Exercise brief —
With the line containing "The image size is (1255, 1024)." as the start and the line containing "The height and width of the screenshot is (815, 1406)." as the end, transcribe that span of the entries below exactly, including both.

Exercise inputs —

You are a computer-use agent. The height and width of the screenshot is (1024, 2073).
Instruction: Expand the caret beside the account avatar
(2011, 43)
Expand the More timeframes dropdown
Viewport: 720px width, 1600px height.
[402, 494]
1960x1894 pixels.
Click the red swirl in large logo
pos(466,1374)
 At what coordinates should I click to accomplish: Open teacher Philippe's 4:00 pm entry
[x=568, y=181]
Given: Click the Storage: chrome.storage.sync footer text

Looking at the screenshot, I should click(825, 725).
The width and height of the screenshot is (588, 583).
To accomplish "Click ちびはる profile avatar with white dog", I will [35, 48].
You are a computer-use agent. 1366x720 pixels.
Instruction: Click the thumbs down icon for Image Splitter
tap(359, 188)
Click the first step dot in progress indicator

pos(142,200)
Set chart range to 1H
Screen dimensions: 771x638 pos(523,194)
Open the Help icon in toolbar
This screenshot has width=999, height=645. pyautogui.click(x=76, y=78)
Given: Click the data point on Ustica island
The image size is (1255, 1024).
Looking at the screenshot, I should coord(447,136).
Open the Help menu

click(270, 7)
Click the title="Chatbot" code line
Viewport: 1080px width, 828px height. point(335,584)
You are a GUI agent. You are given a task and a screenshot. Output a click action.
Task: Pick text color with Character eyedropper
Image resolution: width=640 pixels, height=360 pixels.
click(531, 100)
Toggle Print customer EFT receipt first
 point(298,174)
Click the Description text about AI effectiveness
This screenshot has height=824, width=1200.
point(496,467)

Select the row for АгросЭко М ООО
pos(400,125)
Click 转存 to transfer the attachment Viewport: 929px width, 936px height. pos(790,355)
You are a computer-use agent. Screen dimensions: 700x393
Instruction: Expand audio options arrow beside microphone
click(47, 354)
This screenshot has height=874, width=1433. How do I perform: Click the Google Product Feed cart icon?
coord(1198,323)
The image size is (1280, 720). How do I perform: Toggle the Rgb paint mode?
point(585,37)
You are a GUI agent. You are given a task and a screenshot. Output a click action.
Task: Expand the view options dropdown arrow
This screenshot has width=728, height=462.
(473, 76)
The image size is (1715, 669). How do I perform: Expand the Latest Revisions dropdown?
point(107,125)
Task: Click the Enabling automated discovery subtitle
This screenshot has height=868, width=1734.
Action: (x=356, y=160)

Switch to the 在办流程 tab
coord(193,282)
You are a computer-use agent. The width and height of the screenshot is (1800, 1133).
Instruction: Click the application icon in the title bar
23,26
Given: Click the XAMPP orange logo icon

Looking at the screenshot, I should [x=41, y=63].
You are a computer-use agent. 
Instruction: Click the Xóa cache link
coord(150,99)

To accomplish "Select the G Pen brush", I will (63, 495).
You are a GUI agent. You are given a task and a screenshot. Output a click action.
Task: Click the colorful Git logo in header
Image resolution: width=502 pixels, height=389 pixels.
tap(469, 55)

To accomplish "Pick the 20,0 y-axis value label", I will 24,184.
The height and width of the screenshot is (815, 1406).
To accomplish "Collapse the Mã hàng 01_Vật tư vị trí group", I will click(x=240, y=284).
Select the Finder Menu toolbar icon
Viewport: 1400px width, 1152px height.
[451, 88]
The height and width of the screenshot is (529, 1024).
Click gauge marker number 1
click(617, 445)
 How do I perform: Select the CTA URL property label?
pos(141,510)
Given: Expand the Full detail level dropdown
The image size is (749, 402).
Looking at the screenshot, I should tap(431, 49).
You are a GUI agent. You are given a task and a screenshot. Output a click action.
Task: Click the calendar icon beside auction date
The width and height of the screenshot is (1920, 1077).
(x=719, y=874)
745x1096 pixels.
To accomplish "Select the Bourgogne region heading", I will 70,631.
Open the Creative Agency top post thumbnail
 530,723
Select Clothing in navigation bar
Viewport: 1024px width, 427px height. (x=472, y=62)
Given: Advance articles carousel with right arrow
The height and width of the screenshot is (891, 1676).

Written response —
The image size is (1255, 1024).
Looking at the screenshot, I should coord(447,136).
Open the Help menu

click(270, 7)
Click the title="Chatbot" code line
Viewport: 1080px width, 828px height. point(335,584)
You are a GUI agent. You are given a task and a screenshot. Output a click action.
Task: Pick text color with Character eyedropper
Image resolution: width=640 pixels, height=360 pixels.
click(531, 100)
Toggle Print customer EFT receipt first
 point(298,174)
Click the Description text about AI effectiveness
This screenshot has height=824, width=1200.
point(496,467)

Select the row for АгросЭко М ООО
pos(400,125)
Click 转存 to transfer the attachment Viewport: 929px width, 936px height. pos(790,355)
You are a computer-use agent. Screen dimensions: 700x393
Instruction: Expand audio options arrow beside microphone
click(47, 354)
This screenshot has height=874, width=1433. How do I perform: Click the Google Product Feed cart icon?
coord(1198,323)
The image size is (1280, 720). How do I perform: Toggle the Rgb paint mode?
point(585,37)
You are a GUI agent. You are given a task and a screenshot. Output a click action.
Task: Expand the view options dropdown arrow
This screenshot has width=728, height=462.
(473, 76)
The image size is (1715, 669). How do I perform: Expand the Latest Revisions dropdown?
point(107,125)
Task: Click the Enabling automated discovery subtitle
This screenshot has height=868, width=1734.
Action: (x=356, y=160)

Switch to the 在办流程 tab
coord(193,282)
You are a computer-use agent. The width and height of the screenshot is (1800, 1133).
Instruction: Click the application icon in the title bar
23,26
Given: Click the XAMPP orange logo icon

Looking at the screenshot, I should [x=41, y=63].
You are a computer-use agent. 
Instruction: Click the Xóa cache link
coord(150,99)

To accomplish "Select the G Pen brush", I will (63, 495).
You are a GUI agent. You are given a task and a screenshot. Output a click action.
Task: Click the colorful Git logo in header
Image resolution: width=502 pixels, height=389 pixels.
tap(469, 55)

To accomplish "Pick the 20,0 y-axis value label", I will 24,184.
The height and width of the screenshot is (815, 1406).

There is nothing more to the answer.